I remember thinking about how much time I had spent thinking about home decor, and it seemed really funny. I felt suddenly not that it was stupid, but that it had been important to me, and that I respected that, that I wanted a beautiful home and that I was proud to have pursued creating a beautiful world, but that at that point, I would settle for a really tacky house just to be alive. Suddenly all my un-perfect and even the ugly rooms seemed perfect. I thought about my living room and how I have been struggling with the colour. And it suddenly seemed utterly stupid to waste time pondering that. Clearly TAUPE was the answer. I actually thought that...that life is too short to think too long and too hard about these things - taupe was the colour I needed to paint that room!!! It would pull everything together, and it would be DONE and I could go on living my life!!!

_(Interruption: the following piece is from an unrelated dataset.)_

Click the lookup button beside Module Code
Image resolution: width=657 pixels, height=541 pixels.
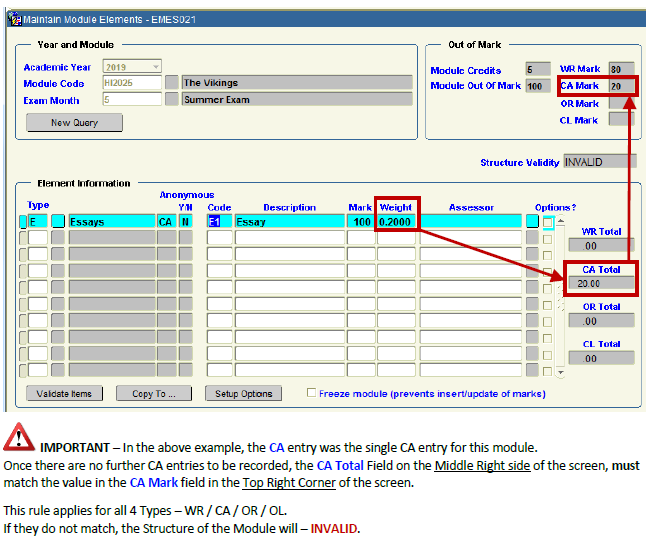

Crazy. I keep having flashbacks. I keep feeling sad, and then I feel happy to be alive. And then I feel like I should be really changed. And I am. But I just can't put it into words yet, I'm afraid. I thought about goodness. The one overlying thought I had as I considered whether or noto I would die --- was that I had been GOOD to people. I had lead the best life I knew how. I could probably have done more, but I had been a very good daughter and girlfriend and friend. I felt proud of myself. I felt like I can go now and it will be okay. Because people are what had mattered, and I had been a good person to other people.
That's a pretty profound epiphany. People are what matter. Relationships. I also felt like I had been true to myself. I have been honest and frank and open and even though I hate my job, I felt like I had lived a pretty authentic life. Authenticity is what matters too.
Authenticity. Integrity. Goodness. These are what matter.
I am at work now. I can't concentrate anyway, so I wrote this blog. This weekend we are going to the country to celebrate David's birthday with his Mom. Then next week he and I are travelling to Vancouver Island for a week in Tofino and a few days with friends and family in Victoria. I am eager to see the ocean. To be able to sit back and reflect on what happened to me, and what I am going to do with the rest of my life, and how can I frame this for myself, you know. Where do I put this in my brain...
And maybe eventually I will come back to talk about paint and beautiful houses and furniture. All those things are important too because they make your heart sing, and it is authentic and respectful to yourself to create a beautiful world for yourself and your family. Creating a lovely home is a gift you give yourself. But even so, right now it just doesn't seem very critical to me to get it all right, all right now. I think I also realized that it is important, but it will take less of my time because I will follow my heart more, stop trying to get it all perfect, and stop wanting what I don't have and moreover, don't really need. All will be well if I just let go of perfection.